We are VERY careful about what Henry eats, he is not allowed to be fed titbits from the table, he sometimes gets a small piece of chicken or fish etc leftovers, but put in his dish. Treats and rewards are strictly controlled too. This may seem mean, but Labs can put on weight very quickly and put strain on their hips, leading to arthritis. Our vet weighs him every 3 months and is pleased with his weight. P.S. I thought I'd come out of the closet about his name - (so now you know!) Scottishgardener - we have had low temps down here, it stayed at 0 degrees all day yesterday, but no winds at the moment to create the dreaded 'wind-chill' factor!

21 Dec, 2007


This reminds me that a work colleague's dog died last Xmas from eating tinsel from the tree. It was actually the toxins in the foil that were cause of death. We got a kitten this year and, while we do not believe she has tried to eat anything off our tree, she enjoyed lying under it and playing with the baubles (until we ran out and bought a new scratch pole with toys attached).
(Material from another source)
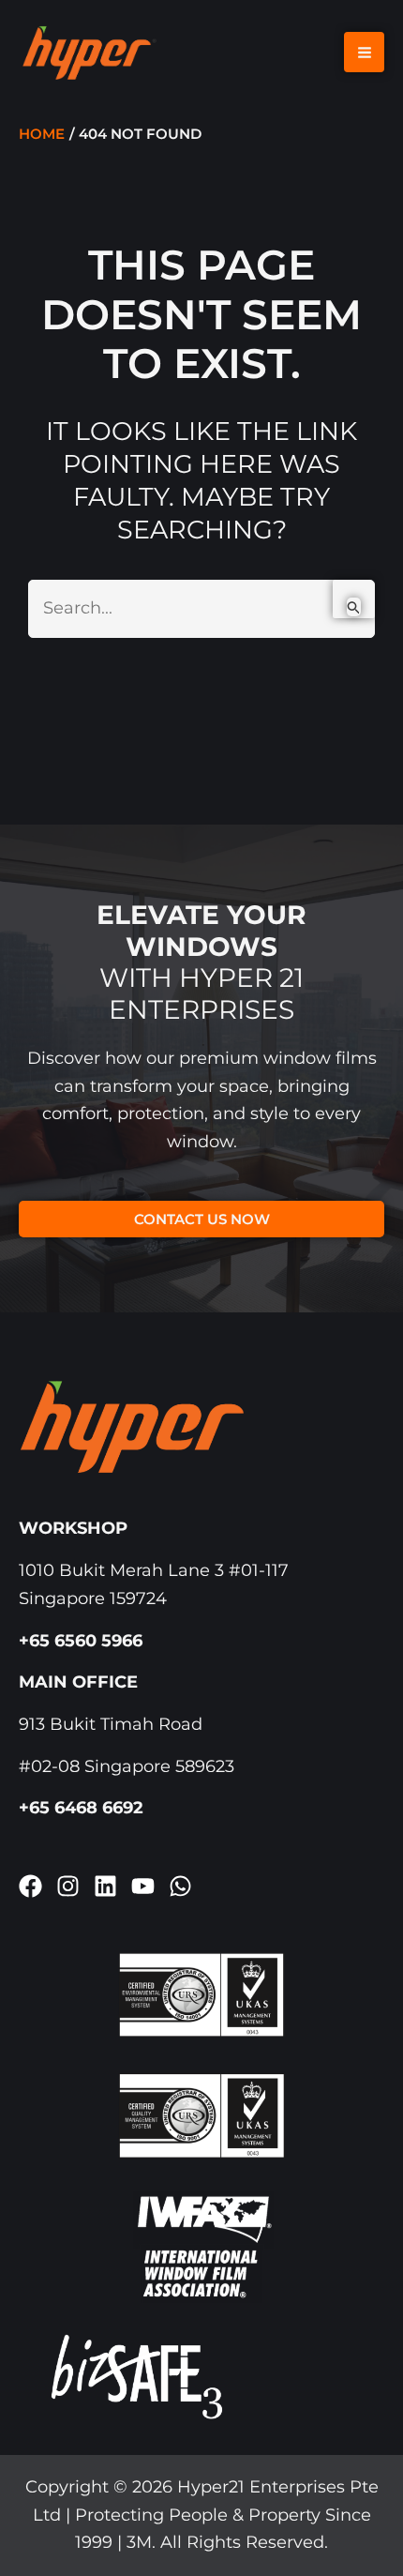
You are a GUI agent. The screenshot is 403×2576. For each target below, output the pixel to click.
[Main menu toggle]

A couple of months ago, I was using the "search" facility looking for suitable plants for our garden and discovered "Emerald Fern" (Asparagus densiflorus). A further search on Google led to my discovering that it is toxic to domestic cats, so I can't have it. If you type emerald fern into the search box and click the blog tab, you will find more discussion and tips on the subject of plants poisonous to dogs.

23 Dec, 2007


Your comment about the tinsel filled me with horror, David. I don't think that Henry would try to eat tinsel, and we haven't any in our house, but I shall certainly keep a close eye on him at my daughter's house over Christmas!
There was a blog with useful websites on the site a while back, I've got one on my laptop as a 'favourite'. I'll check out the one you found, too. Thanks. Happy Christmas.

Later...Thanks to the new system of being able to 'edit' comments afterwards, I've just checked out the site. Scary or what!